Landing that first big customer can be intoxicating. Just ask Tyson Toussant and Tim Coombs, cofounders of Return Textiles, a New York fabricmaker with a green bent. The avid outdoorsmen and former high school classmates spent six years developing Bionic Yarn, a more durable yet soft substitute for canvas. It’s made by wrapping plastic from recycled bottles around a polyester fiber and swaddling it all in cotton. Bionic Yarn is 30% stronger than canvas and dries 30% faster, claims Timberland, which this spring will launch a line of 80 Bionic boots, jackets and sneakers.
“We wanted to establish a brand that everyone associates with high quality, like Gore-Tex,” says Coombs, 34. Making yarn by shrinking landfills was a nice hook, he adds: “If we presented it right, it could turn into a movement.”
Easier said than done. Four years ago Toussant and Coombs hadn’t any sales. So when Cole Haan, the upscale shoemaker owned by Nike, ordered 3,000 yards of Bionic Yarn at $12 a yard for a new line of handbags, the twosome jumped at a contract. Recalls Coombs: “We were just so excited to have a customer.”
Not that the agreement contained specifics about how Cole Haan would promote the yarn. Cole Haan’s ads, featuring tennis star Maria Sharapova, didn’t mention Bionic Yarn or that the bag was made from a new, environmentally friendly material. The multipage hangtags safety-pinned to the bags mentioned Bionic Yarn, but only briefly. While the bags sold out in a few months, Toussant and Coombs knew they had missed a critical opportunity to generate buzz with consumers. (Cole Haan’s purchasing department subsequently turned over, and it discontinued the line.)
The twosome spent 2009 crafting the story of Bionic Yarn and its (since patented) manufacturing process. That year rapper Pharrell Williams invested a “high six-figure” amount for a 30% equity stake in the company–enough to hire graphic designers to create slick brochures and a new website with color diagrams on Bionic’s manufacturing process.
Next trick: finding influential customers willing to showcase the Bionic brand. Timberland, which preaches performance and sustainability, seemed a good fit. After courting the company for about a year, Toussant and Coombs met with its advanced materials design team. Timberland asked for samples of 40 colors in four thicknesses.

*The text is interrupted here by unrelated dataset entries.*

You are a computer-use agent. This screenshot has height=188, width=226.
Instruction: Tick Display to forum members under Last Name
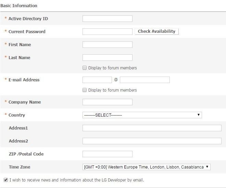click(x=85, y=68)
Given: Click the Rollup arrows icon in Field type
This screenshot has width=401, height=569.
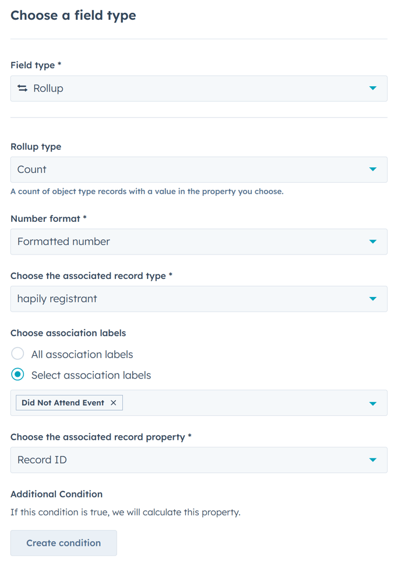Looking at the screenshot, I should [22, 89].
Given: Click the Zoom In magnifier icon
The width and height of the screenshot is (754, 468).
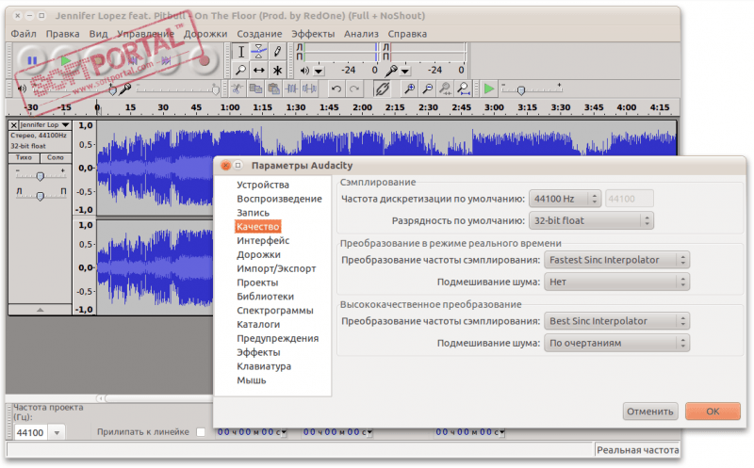Looking at the screenshot, I should 410,89.
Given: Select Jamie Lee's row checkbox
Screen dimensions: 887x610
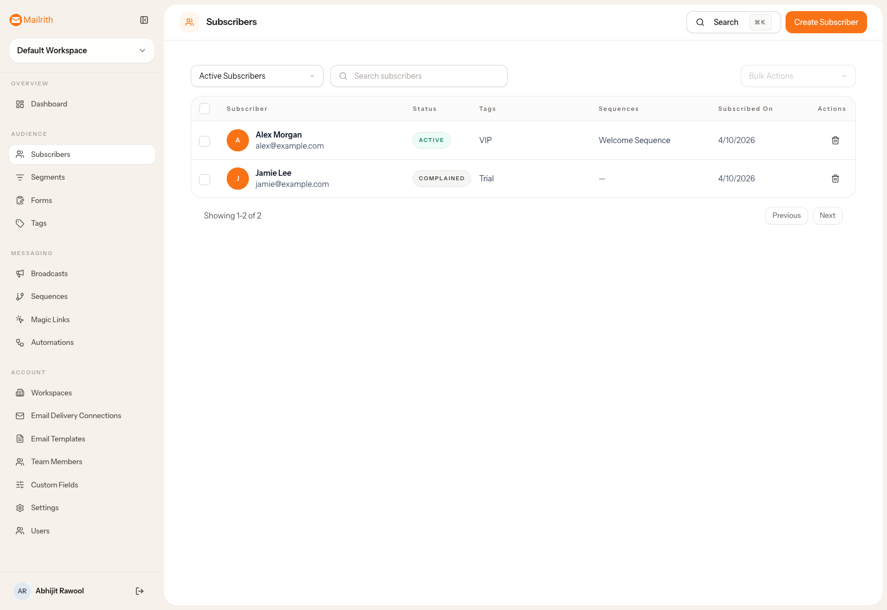Looking at the screenshot, I should click(204, 179).
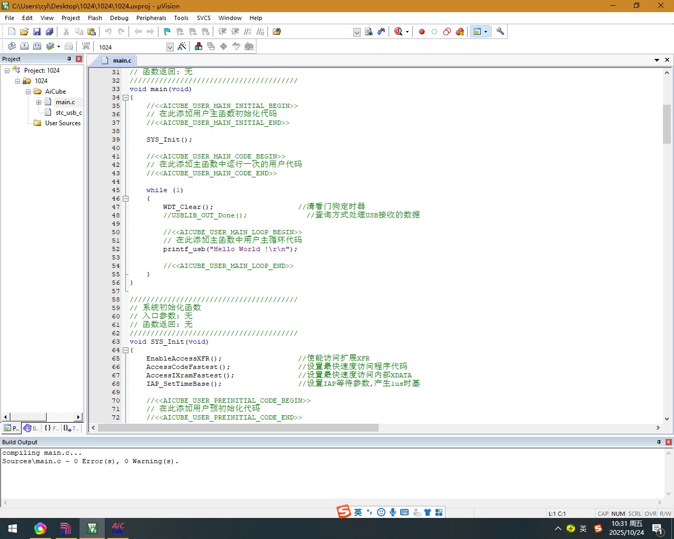The height and width of the screenshot is (539, 674).
Task: Click the horizontal scrollbar of the code editor
Action: coord(238,427)
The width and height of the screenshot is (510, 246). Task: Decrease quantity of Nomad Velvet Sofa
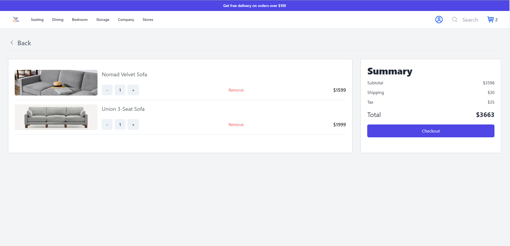107,90
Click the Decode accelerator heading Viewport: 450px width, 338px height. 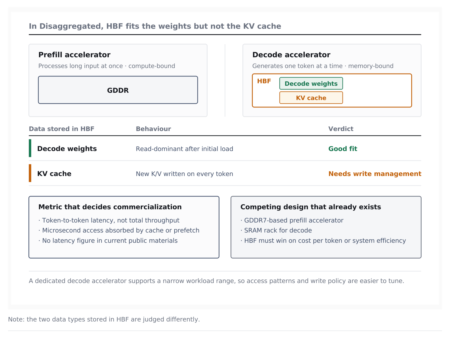click(291, 55)
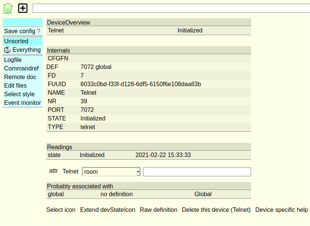Click the dropdown arrow of attribute selector
This screenshot has width=310, height=226.
[x=138, y=172]
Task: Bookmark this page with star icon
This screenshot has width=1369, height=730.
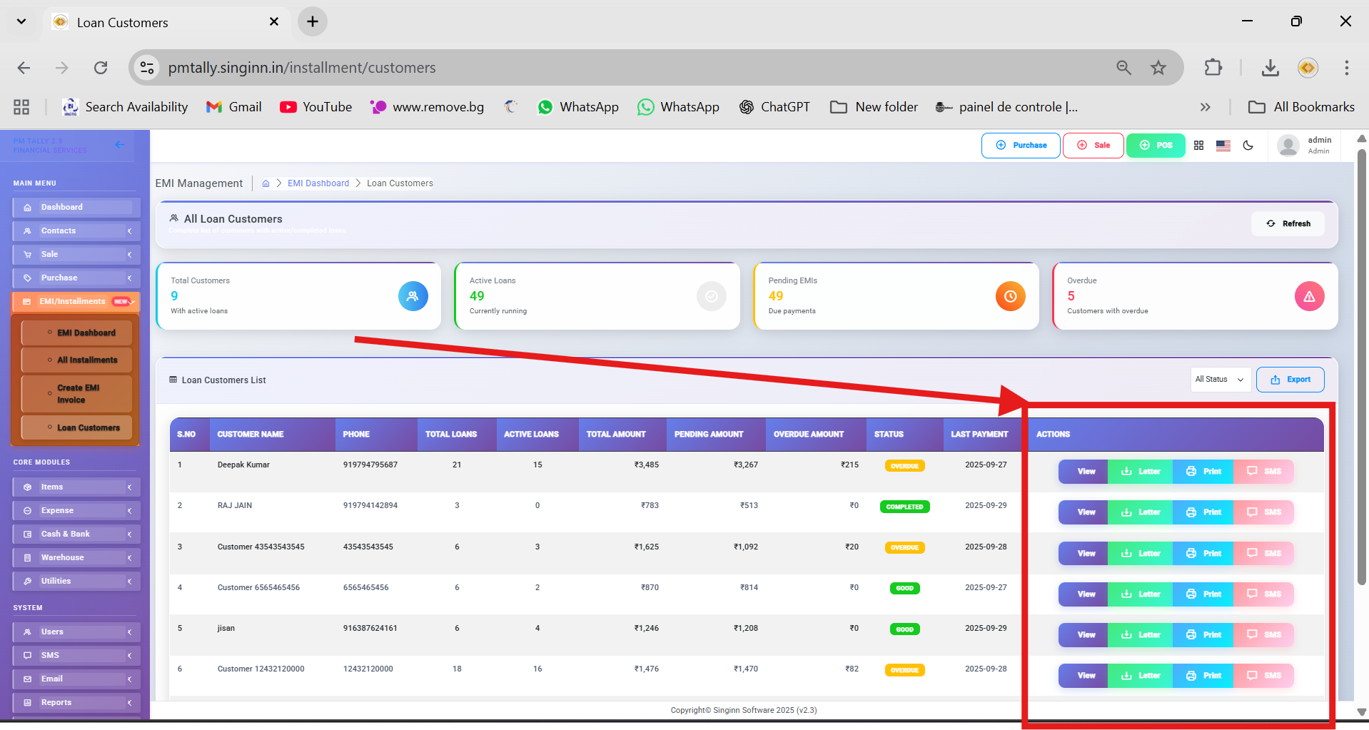Action: pos(1158,68)
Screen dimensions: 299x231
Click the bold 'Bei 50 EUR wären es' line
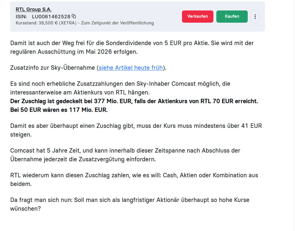[x=59, y=110]
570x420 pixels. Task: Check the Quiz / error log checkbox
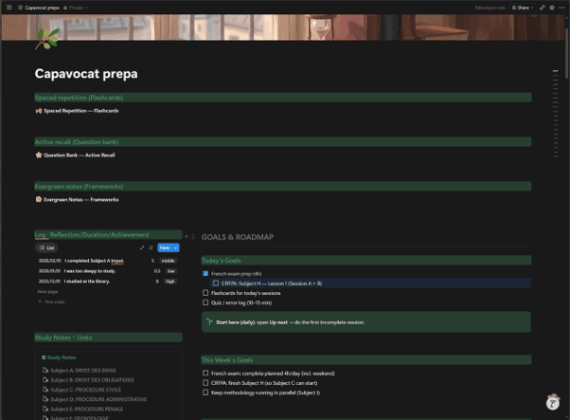click(x=205, y=302)
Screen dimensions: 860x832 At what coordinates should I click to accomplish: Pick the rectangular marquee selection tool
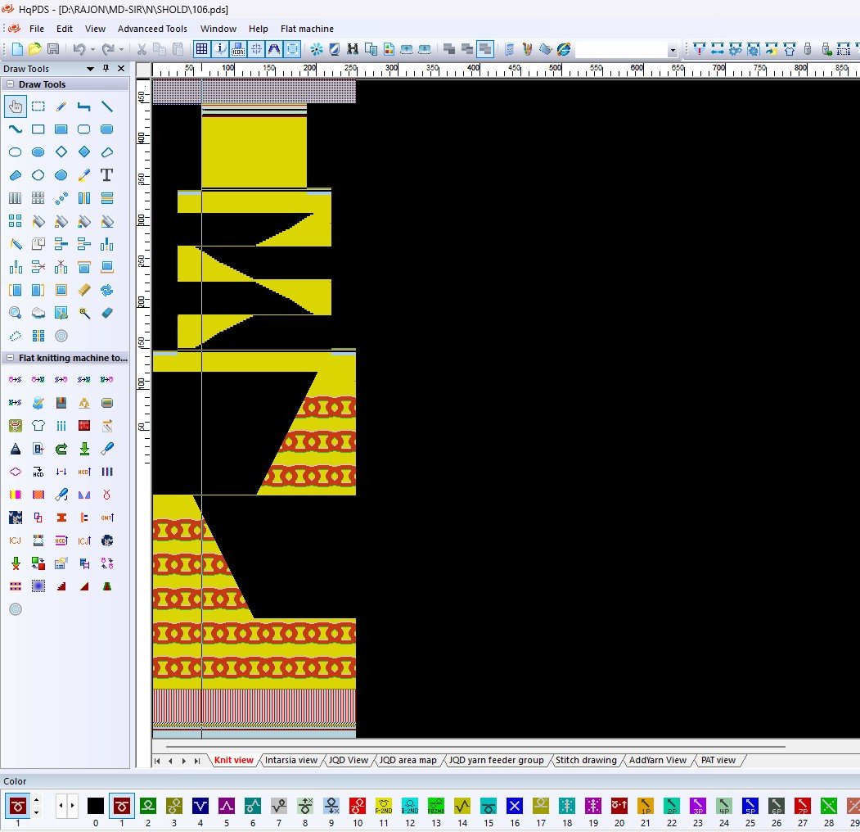(38, 106)
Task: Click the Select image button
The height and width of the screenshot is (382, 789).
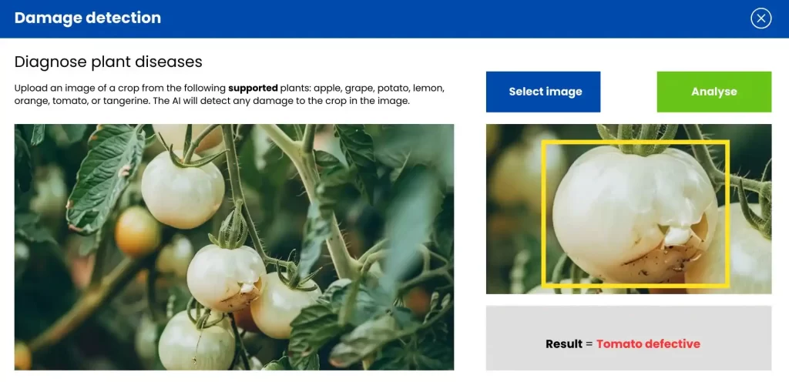Action: [x=543, y=92]
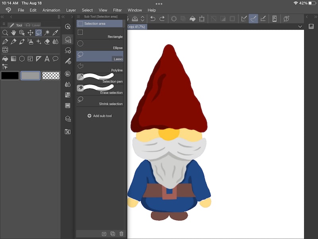Screen dimensions: 318x239
Task: Tap the Undo arrow in the top toolbar
Action: [x=153, y=18]
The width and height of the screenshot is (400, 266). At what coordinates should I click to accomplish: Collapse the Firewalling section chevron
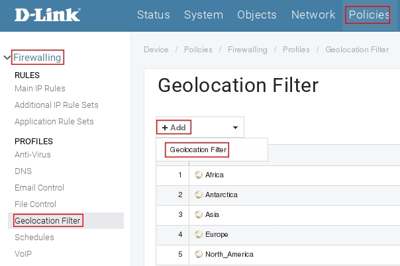click(7, 58)
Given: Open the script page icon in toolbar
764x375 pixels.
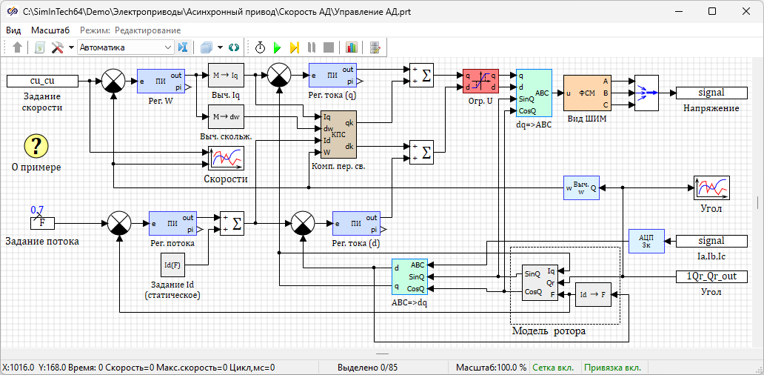Looking at the screenshot, I should point(40,47).
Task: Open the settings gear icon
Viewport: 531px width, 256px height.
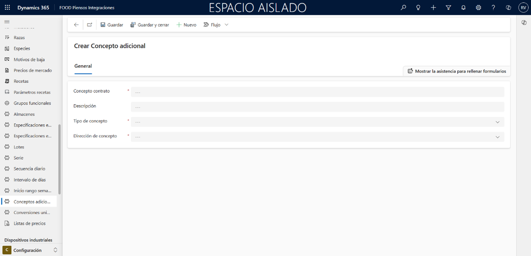Action: 478,7

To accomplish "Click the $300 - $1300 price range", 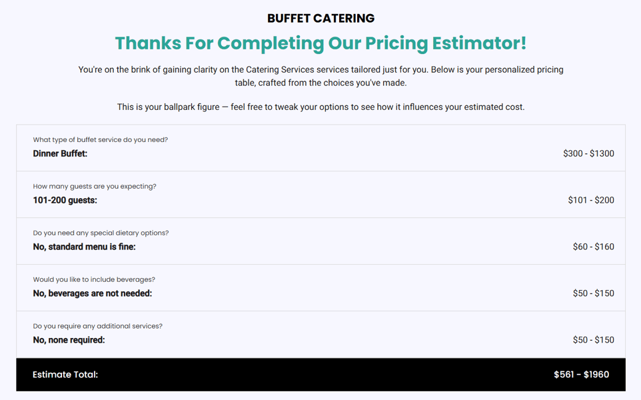I will (588, 154).
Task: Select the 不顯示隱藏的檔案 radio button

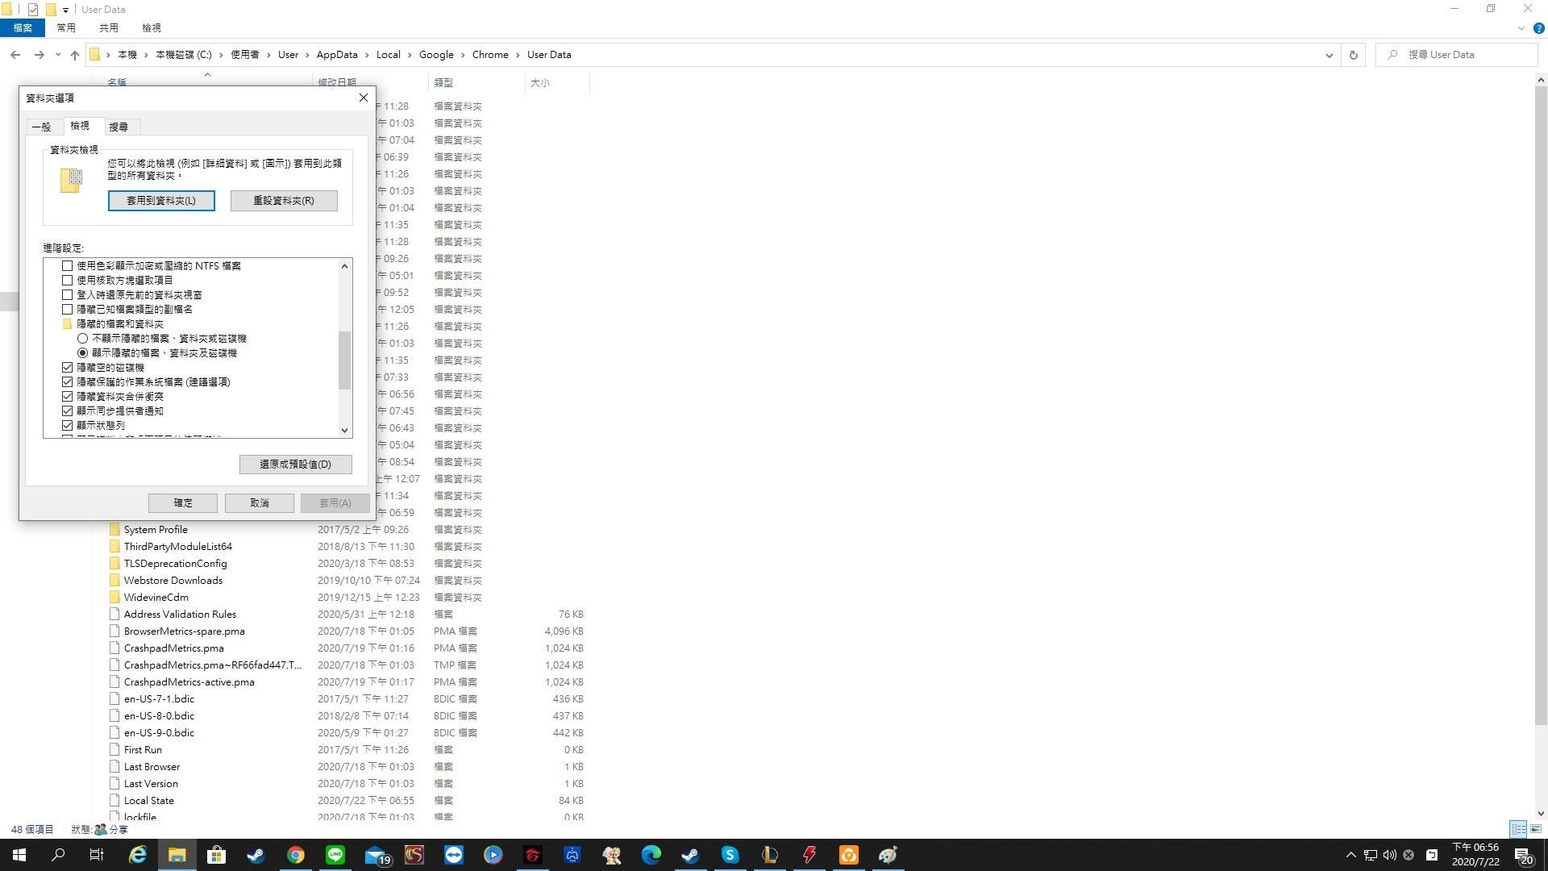Action: click(82, 339)
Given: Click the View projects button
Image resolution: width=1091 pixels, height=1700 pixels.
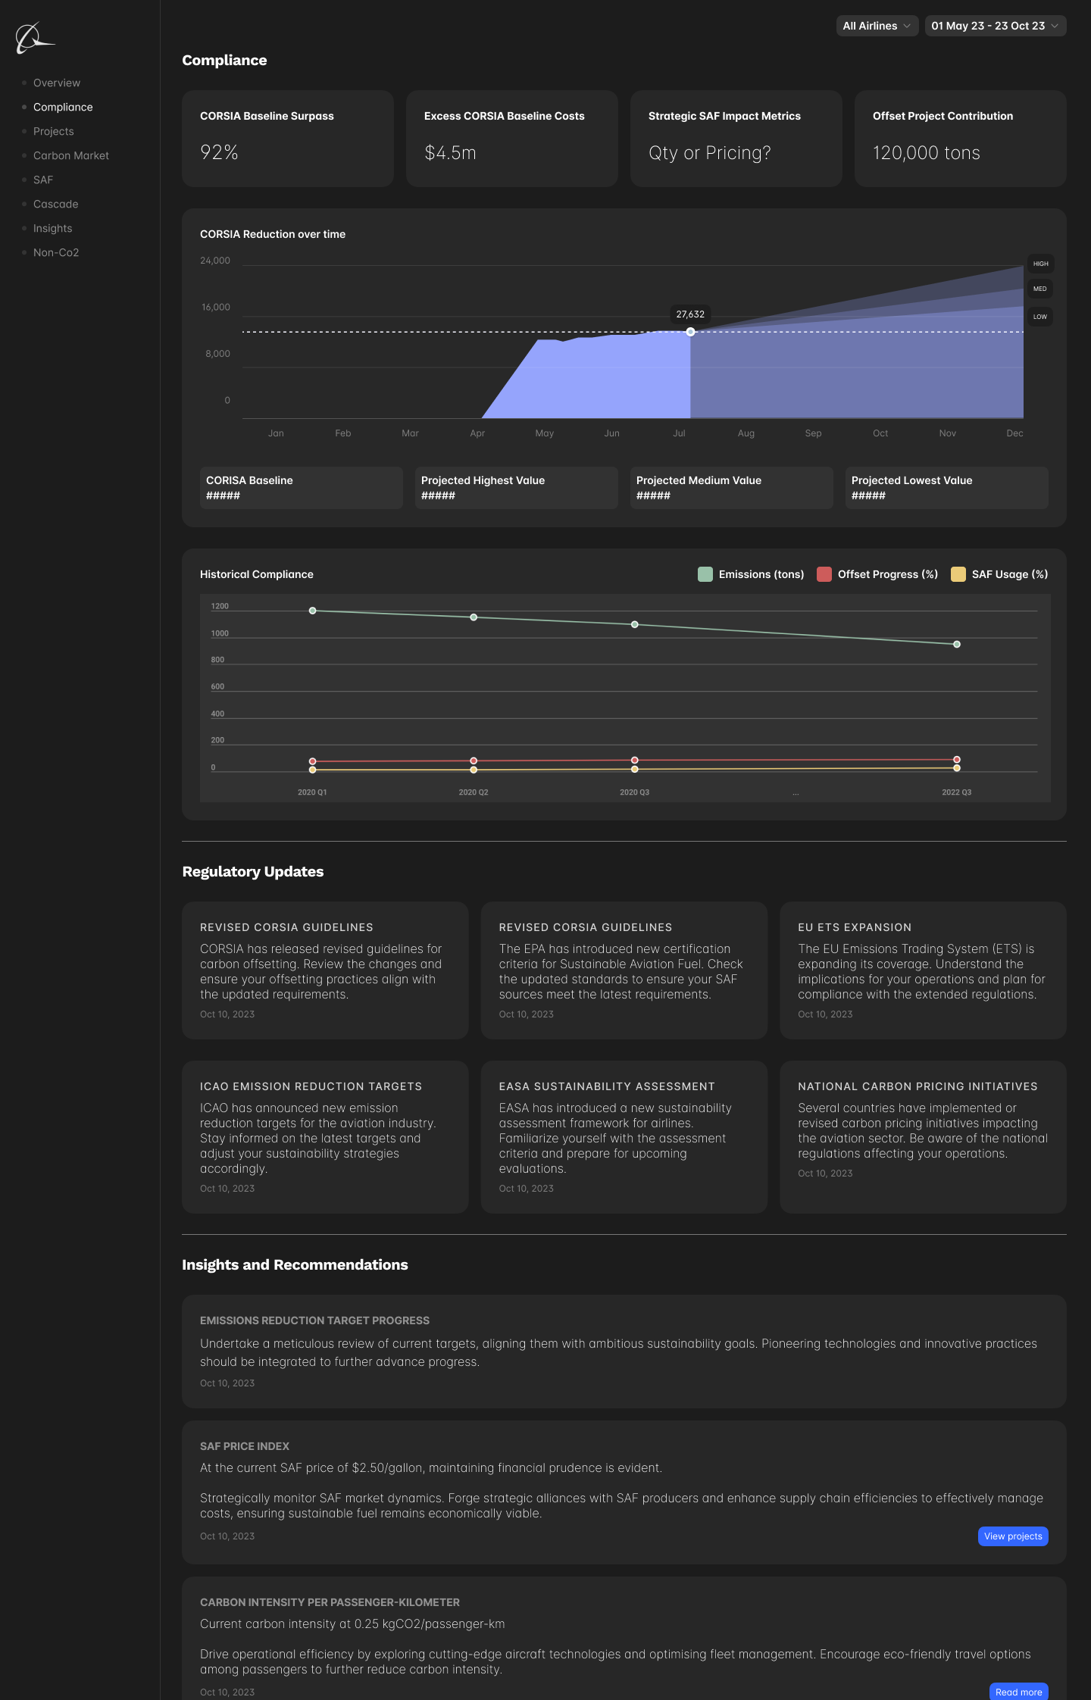Looking at the screenshot, I should [1013, 1536].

“It was a nightmare for our mill,” says Coombs, who scrounged a $200,000 loan from an undisclosed green-tech investor to cover
enough raw material to complete the order. As part of its “Reinvent Canvas” campaign, Timberland agreed to put Bionic’s name on the front of its hangtags and to pay for in-store displays showing how the yarn is made.
Last year Return Textiles generated $1.3 million in sales and churned through 1.7 million plastic bottles. Toussant and Coombs expect to triple revenue in 2011 thanks to Timberland and smaller deals with Italian sporting wear company Moncler and London retailer Topshop. Says Toussant: “You need partners who want to tell your story so the customer understands it.”